Why it matters: "While clouds loom, bankers say the U.S. corporate tax cut, robust economies and rising stock markets are giving executives confidence to sign off on billion-dollar transactions — and in some cases, to pay rich prices."
6. The biggest story in the world
Norah O'Donnell on "CBS This Morning," to CIA Director Mike Pompeo, at CIA HQ in Langley, Va.
"How close is Kim Jong-un to being able to deliver a nuclear attack to the territorial United States?"
Pompeo: "A handful of months."
O'Donnell: "But correct me if I'm wrong. I do believe you have used that phrase — more than six months ago, you said a handful of months."
Pompeo: "It's true. I hope to be able to say it a year from now as well. … The United States government is working diligently to extend that timeline."
7. Limits of North Korea's Olympics goodwill
"NBC Nightly News" anchor Lester Holt reports from North Korea, ahead of the Winter Olympics in South Korea:
“Even as North Korea celebrates its new sense of cooperation with the South, it's making it clear the nuclear program is not a part of those talks or even on the table.”
Holt reports that per a senior government official, North Korea “is a nuclear power now and wants the U.S. to understand that if it feels its sovereignty or dignity would be threatened, only then would it respond with those weapons.”
"With elections looming and major corporations watching, the social issues that have provoked bitter fights in recent years across the conservative South — including restroom access for transgender people and so-called religious freedom measures — are gaining little legislative momentum in statehouses this year.
"Democratic and Republican officials, advocacy groups and researchers say that other, less contentious subjects are taking center stage, while fewer new hot-button social bills are being introduced and pending ones are languishing."
Why it matters: "Many people believe that states have grown wary of provoking a pronounced corporate backlash like the one North Carolina experienced in 2016."
9. Trump to Spicer: "Why are we doing this?"
A little bird passes along these nuggets from "Media Madness," by Fox News host Howard Kurtz, out Jan. 29:
During the campaign, Jared Kushner called CNN Worldwide President Jeff Zucker after the network's fact-checkers had declared part of a Trump speech false.
“Jeff, this is just unfair,” Kushner said. “You’re looking for things to pick apart.”
“Look, you can’t win without CNN,” Zucker said, citing an audience study by David Axelrod, the Obama aide he now employed as a commentator.
Jared begged to differ: “You have 1 million viewers, and 70 percent of them aren’t in swing states.”
Kurtz writes that during the transition, Trump wanted to arrange a summit meeting with the New York Times:
Sean Spicer was opposed: "Mr.

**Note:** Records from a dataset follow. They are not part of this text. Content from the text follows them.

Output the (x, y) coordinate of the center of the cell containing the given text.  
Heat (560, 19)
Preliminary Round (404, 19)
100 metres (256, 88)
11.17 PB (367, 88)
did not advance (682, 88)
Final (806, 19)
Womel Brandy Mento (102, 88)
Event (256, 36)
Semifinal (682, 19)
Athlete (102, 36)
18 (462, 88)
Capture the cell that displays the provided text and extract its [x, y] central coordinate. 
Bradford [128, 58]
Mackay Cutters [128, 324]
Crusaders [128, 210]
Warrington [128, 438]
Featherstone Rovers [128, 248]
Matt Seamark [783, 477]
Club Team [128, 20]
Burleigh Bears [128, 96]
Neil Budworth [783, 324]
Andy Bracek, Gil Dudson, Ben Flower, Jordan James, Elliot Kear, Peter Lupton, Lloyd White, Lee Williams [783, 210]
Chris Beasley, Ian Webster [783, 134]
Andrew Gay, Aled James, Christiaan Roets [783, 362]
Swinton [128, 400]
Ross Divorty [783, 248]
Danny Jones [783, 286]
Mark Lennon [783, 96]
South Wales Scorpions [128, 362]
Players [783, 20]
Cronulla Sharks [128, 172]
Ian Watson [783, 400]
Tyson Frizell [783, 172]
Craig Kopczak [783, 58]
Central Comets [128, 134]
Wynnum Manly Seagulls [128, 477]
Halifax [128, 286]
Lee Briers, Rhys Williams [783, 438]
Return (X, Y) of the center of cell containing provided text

President, I think that’s a very bad idea. They’re never going to treat you fairly. They’ll twist what you say."
Trump exploded: “I know how to fucking take care of myself."
When the meeting approached, Trump asked, “Why are we doing this?”
P.S. "Harper, an imprint of HarperCollins Publishers, announced ... it will publish Chasing Hillary: Ten Years, Two Presidential Campaigns, and One Intact Glass Ceiling on April 24 ... from award-winning New York Times journalist Amy Chozick."
10. 1 food thing: How the other half lives
How the Inn at Little Washington in Washington, Va., is celebrating its 40th birthday, according to the N.Y. Times' Florence Fabricant:
"First up will be a dinner on Sunday ($375 a ticket) at the Inn, four decades to the date of the inn’s opening in what had been an auto repair shop."
"On June 16, Mr. O’Connell will hold a garden party at Mount Vernon, George Washington’s estate ($2,500 a ticket; event also benefits Mount Vernon Ladies’ Association)."
"On Sept. 2, the village becomes Innstock for an all-day celebration with food, wines and music ($250 a ticket)."